Instructions for the task |
Wherever the line that contains "The width and" falls, repeat it and the lines after it exactly until the records end, without any pictures.

Stored data entries:

>>>>>

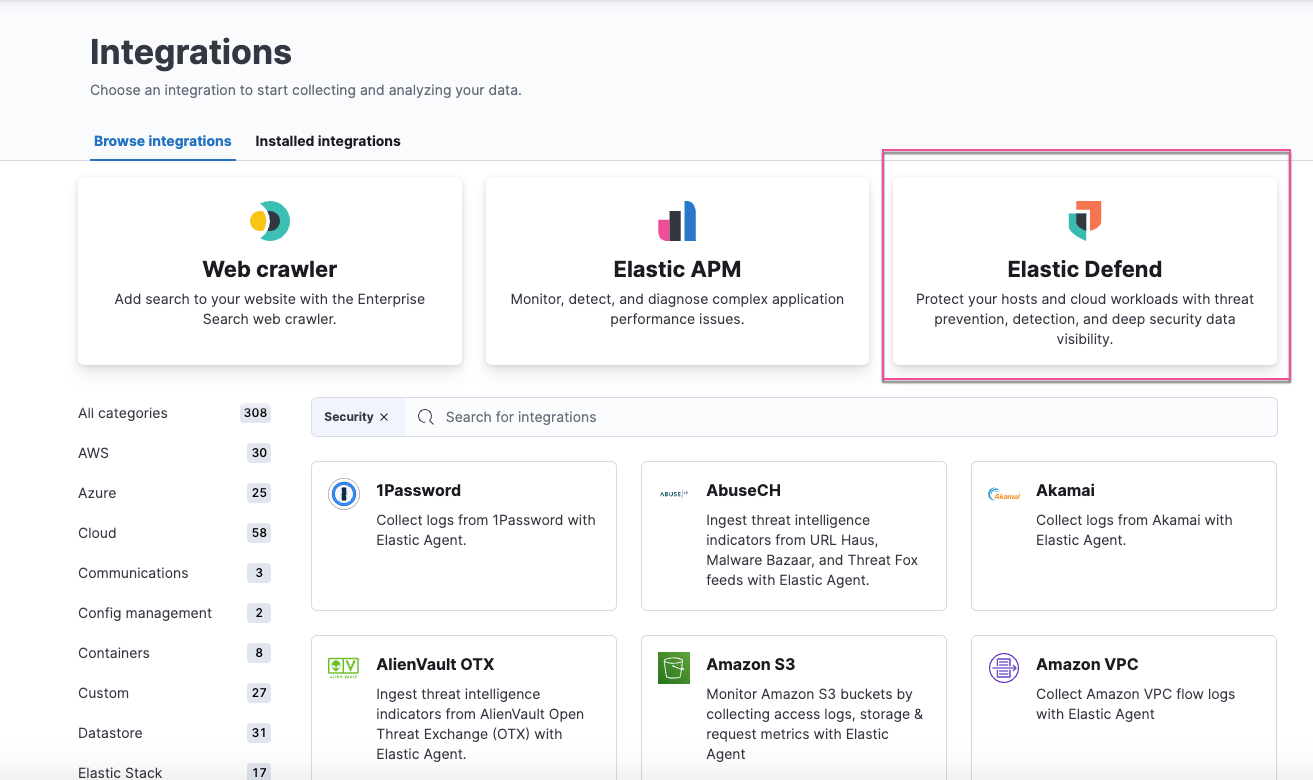Click the 1Password integration icon

343,492
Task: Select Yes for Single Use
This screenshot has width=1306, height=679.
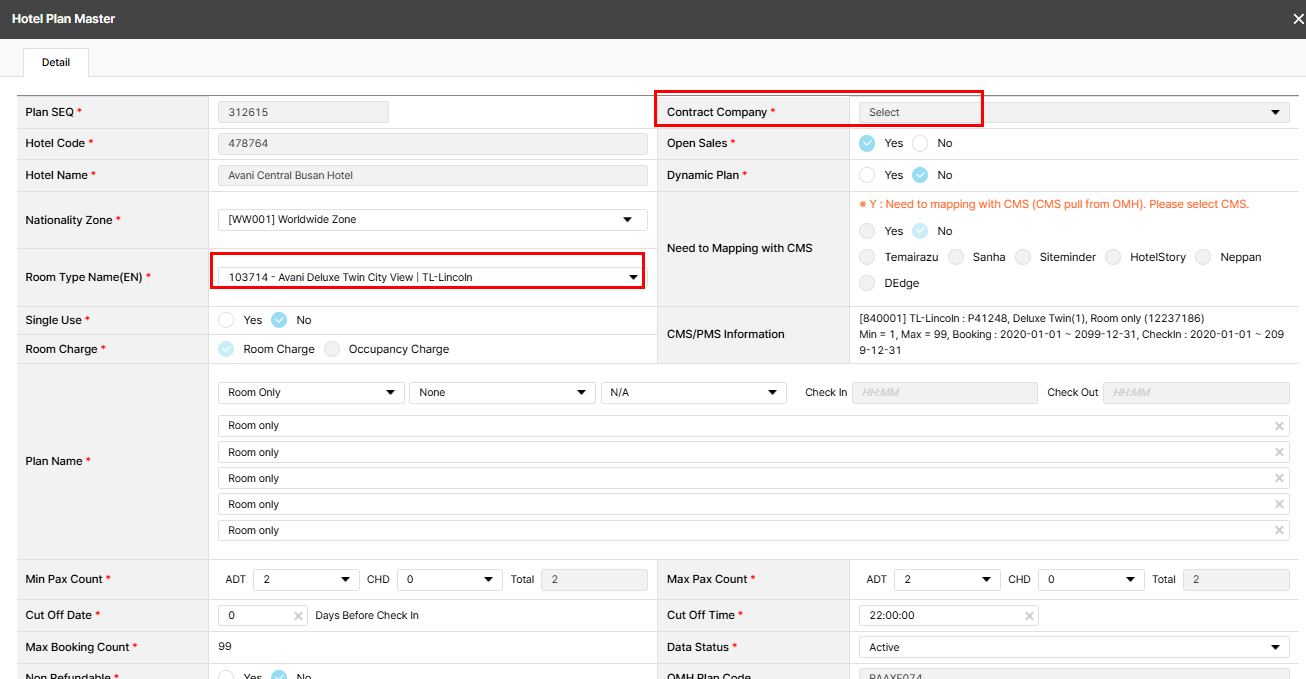Action: (x=226, y=320)
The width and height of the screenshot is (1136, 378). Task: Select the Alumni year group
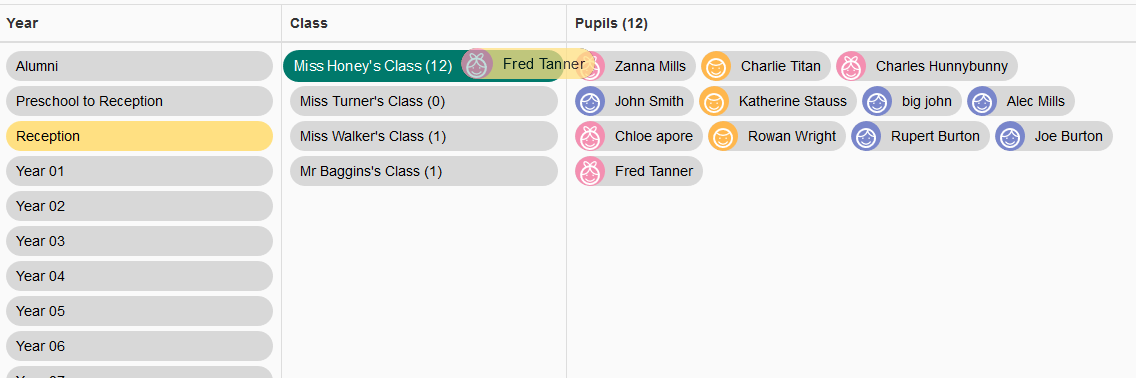(139, 66)
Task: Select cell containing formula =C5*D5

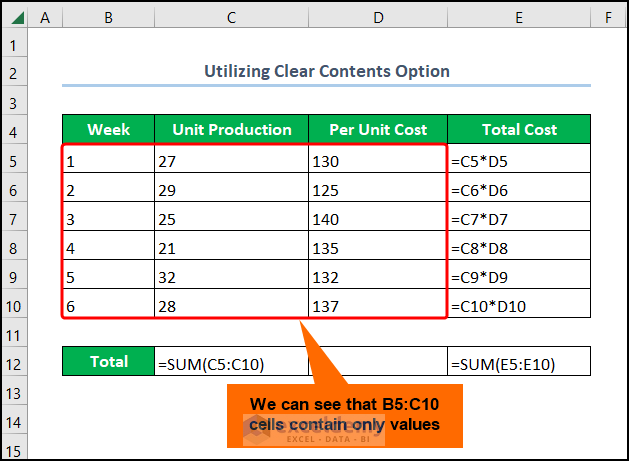Action: (519, 160)
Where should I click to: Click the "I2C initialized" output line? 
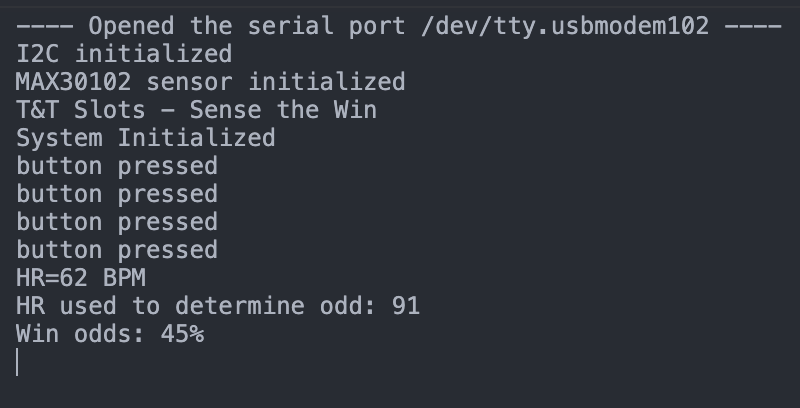[124, 53]
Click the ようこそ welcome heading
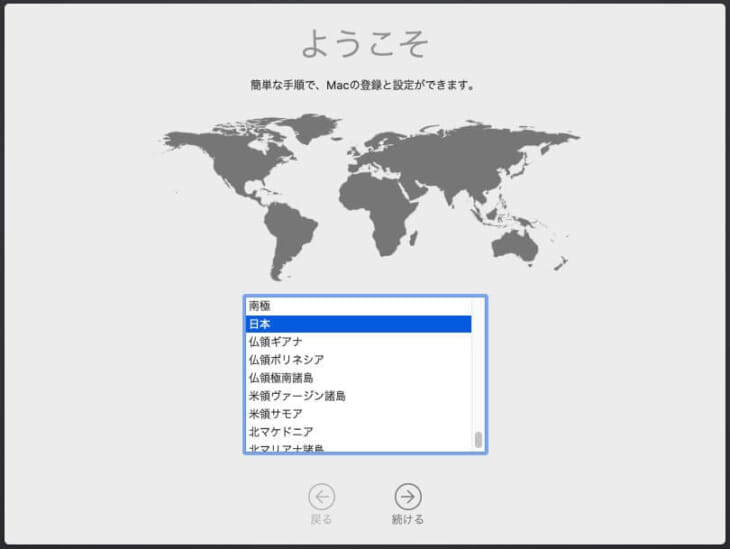Viewport: 730px width, 549px height. (x=365, y=44)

<<<<<

Output for this task |
The width and height of the screenshot is (1136, 378). Task: Select the Alumni year group
(139, 66)
Task: Select cell containing formula =C5*D5

Action: (519, 160)
Where should I click to: Click the "I2C initialized" output line? 
[124, 53]
Click the ようこそ welcome heading
Viewport: 730px width, 549px height. (x=365, y=44)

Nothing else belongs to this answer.